The US Numbered Highway System has been in effect since 1926. It’s a great convenience for travelers, especially when we’re passing through places we’ve never been before, though we likely take the system for granted today. You may not know, however, that since 1955, AASHTO (American Association of State Highway and Transportation Officials), the body responsible for designating federal routes, has considered the system essentially complete. In other words, they’re neither looking for new routes to number nor pushing for new roads to be built. In fact, several routes have been decommissioned (most notably, US 66, which has been largely replaced by a series of interstate highways). What’s more, the remaining numbered routes are often being straightened—so much, in fact, that across the system, several hundred miles have been removed from those highways without changing the end points. I mentioned that US 62 is 2,248 miles long, but when it was first made a numbered highway, it ran for 2,289 miles. It still starts and ends in the same places, however. US 52 was originally 2,123 miles; it’s now 2,072, but it still stretches from Charleston, South Carolina, to Portal, North Dakota.¹
As this highway straightening has taken place, the ride on these routes has gotten a lot smoother as well. A few years ago, I pedaled my bicycle the full length of US 62, and I saw some of this leveling taking place. Here’s how I described it in a book I wrote about the journey:
A few miles northwest of Harrison, [Arkansas], . . . I found the road under construction, being widened from two lanes to four. The old road, still in place, sustained the current traffic and apparently was to be retained as the westbound lanes. The new road would become the eastbound lanes, with a grassy strip between old and new. Clearly, the new portion was being built to newer standards than the original road, and I soon came to a spot where the difference was obvious. From the bottom of a hill, I could see the old road climbing its way upward in irregular fashion, humping over the contours of the land. The new lanes, however, climbed steadily because the irregularities had been scraped and filled. Also, the modern lanes didn’t have to go as high because the very top of the hill had been lopped off.²
Having seen that road improvement underway, it occurred to me then that a few lines from Isaiah 40 could almost be the instructions in a highway engineer’s manual:
Clear the LORD’s way in the desert!
Make a level highway in the wilderness for our God!

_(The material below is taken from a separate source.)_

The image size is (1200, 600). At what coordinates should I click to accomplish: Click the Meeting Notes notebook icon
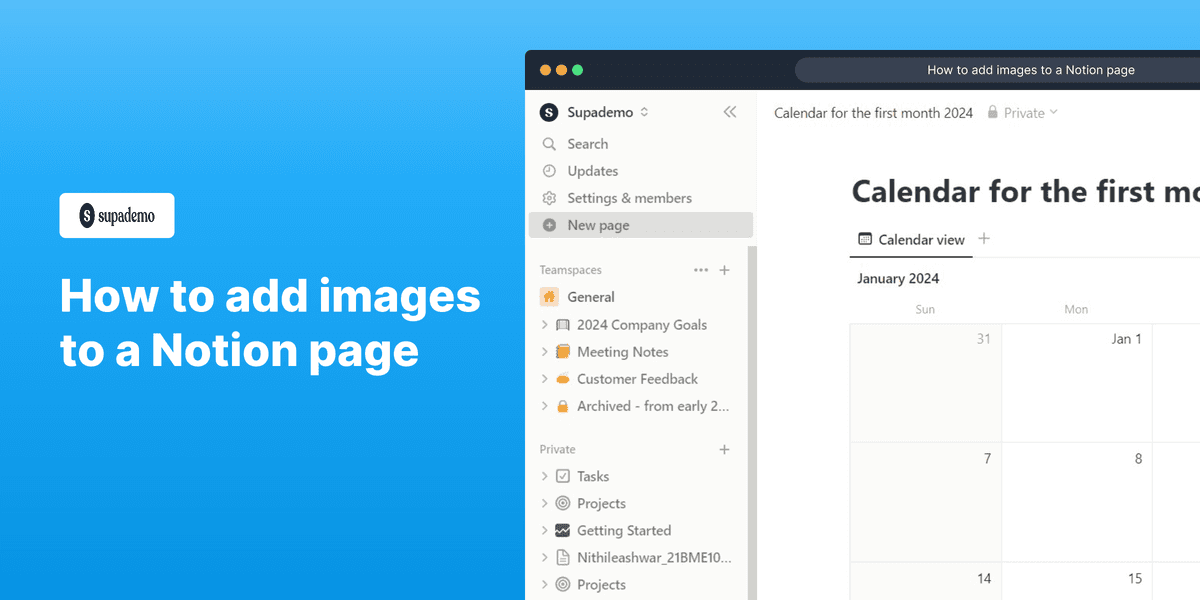(x=563, y=352)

Every valley will be raised up,
and every mountain and hill will be flattened.
Uneven ground will become level,
and rough terrain a valley plain. (verses 3-4)
The prophet who spoke those words wasn’t talking about actual highway construction, but about a preparation of mind and emotions to be in tune with a new thing God was about to do. That new thing was God’s return to be with the people of Israel.
A Highway for God
But we’re getting ahead of the story. In 586 B.C., the Babylonian army had conquered Jerusalem, destroyed the Temple and much of the city, and ended the Hebrew kingdom of Judah, of which Jerusalem was the royal capital. Leading citizens of Judah had been sent to exile in Babylon, where they remained for decades in captivity. This was a dark time for the Jews, many of whom understood the defeat and exile as punishment for their sins against God and evidence that God had left them to their fate and was no longer with them.
Sometime between 550 and 538 B.C., however, a prophet in exile with them began proclaiming a new message, the heart of which is contained in Isaiah 40:1-11. In that passage, the prophet pictures God commanding an unspecified someone to
Speak compassionately to Jerusalem,
and proclaim to her that her compulsory service has ended,
that her penalty has been paid,
that she has received from the LORD’s hand double for all her sins! (verse 2)
That someone is also to be a voice
crying out the highway-clearing message of verses 3-4 and announcing that all humanity
will see God’s glory, as verse 5 notes. While that someone remains unidentified, it’s likely that it’s a heavenly messenger (or messengers, since the Hebrew verbs are all plural imperatives). Thus, Isaiah 40:1-5 is a description of God in his heavenly council giving instructions to messengers waiting to do his bidding. The exiles would not have had difficulty believing that a prophet could witness the workings of God’s council, for Jeremiah 23:18 indicates that true prophets were those who stood in the LORD’s council to listen to God’s word . . . and announced it.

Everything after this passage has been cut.